Alors que la Palestine a déjà disparu des radars diplomatiques après le bref intermède chahuté de sa reconnaissance comme Etat non-membre à l’ONU en novembre dernier, des mouvements citoyens à travers le monde ne l’entendent pas de cette oreille. Parmi eux, le « Tribunal Russell sur la Palestine » se distingue par sa ténacité. Il vient ainsi de tenir à Bruxelles sa cinquième et dernière session depuis son lancement en 2009, après des étapes à Barcelone, Londres, Le Cap et New York qui jetèrent chacune une lumière crue sur des thématiques particulières.
Parmi ses conclusions rendues publiques ce dimanche devant une salle comble de 500 personnes, le tribunal recommande aux Nations unies de reconstituer le Comité spécial contre l’apartheid pour mettre en cause les pratiques d’Israël envers les Palestiniens, il demande notamment aussi à la Cour pénale internationale de reconnaître sa juridiction sur la Palestine (celle-ci doit encore le demander à la Cour de La Haye, ce qu’elle semble hésiter à faire, peut-être sous les pressions occidentales, NDLR).
Qu’est-ce que le Tribunal Russel ?
Prenant pour modèle le tribunal de conscience fondé par le Britannique Lord Bertrand Russel en 1966 à propos des crimes de guerre au Vietnam, les initiateurs du projet, dont le Belge Pierre Galand se sont donnés pour tâche d’examiner à la loupe le sort des Palestiniens sous l’occupation israélienne et les violations du droit international sont ils sont victimes.

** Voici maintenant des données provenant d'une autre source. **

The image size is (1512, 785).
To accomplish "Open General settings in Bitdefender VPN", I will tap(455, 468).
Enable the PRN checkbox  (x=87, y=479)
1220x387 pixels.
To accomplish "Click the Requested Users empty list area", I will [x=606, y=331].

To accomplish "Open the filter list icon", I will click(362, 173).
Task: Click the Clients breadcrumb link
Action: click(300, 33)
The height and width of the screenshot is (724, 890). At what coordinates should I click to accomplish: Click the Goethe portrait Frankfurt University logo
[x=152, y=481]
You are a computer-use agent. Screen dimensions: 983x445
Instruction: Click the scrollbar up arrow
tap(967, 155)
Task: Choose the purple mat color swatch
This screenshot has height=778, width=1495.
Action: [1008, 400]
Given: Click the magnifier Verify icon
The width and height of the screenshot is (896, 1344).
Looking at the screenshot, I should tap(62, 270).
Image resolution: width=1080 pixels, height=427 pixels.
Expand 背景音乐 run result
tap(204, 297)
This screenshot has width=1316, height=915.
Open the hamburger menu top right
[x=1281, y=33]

Est-ce à dire que le tribunal n’a mené qu’une instruction à charge contre Israël, ignorant les arguments que cet Etat pourrait invoquer ? Le juriste sud-africain John Dugard, ex-rapporteur des Nations unies pour les droits de l’homme en Palestine, nous a répondu sur ce point : « Tout d’abord, il eût été plus pertinent qu’Israël réponde des accusations devant la Cour internationale de Justice ou la Cour pénale internationale. Ce n’est pas – encore – le cas. Il fallait donc faire quelque chose. Une instruction seulement à charge ? Mais nous avons invité les pays et entreprises qui sont mis en cause, et d’abord Israël, les Etats-Unis, etc., en vain, ils nous ont ignorés. Ce n’est pas de notre faute. Malgré quoi, nous avons tenu compte de leurs arguments, puisque nous les connaissons. Parmi ces arguments, celui du terrorisme attribué aux Palestiniens est classique, il provient de la résistance qu’une population opprimée offre à l’oppresseur. Nelson Mandela était considéré comme un terroriste par Margaret Thatcher et Ronald Reagan… ».
« Nos conclusions sont basées sur des faits et des témoignages »
Parmi les membres du jury, Roger Waters, du groupe Pink Floyd, lâcha cette réplique à propos de l’éventuel biais anti-israélien du tribunal : « Je mets tout simplement au défi le gouvernement israélien de prouver que nos conclusions sont fausses ; elles sont basées sur des faits et des témoignages ». Plus de 150 experts et témoins ont été entendus par les membres du jury depuis quatre ans. « Si vous pensez que le tribunal se trompe dans ses déclarations, il faut que vous vous rendiez en Palestine, dans les camps de réfugiés, et que vous jugiez par vous-même. Sinon vous ne pourrez parler qu’en fonction de vos propres préjugés. »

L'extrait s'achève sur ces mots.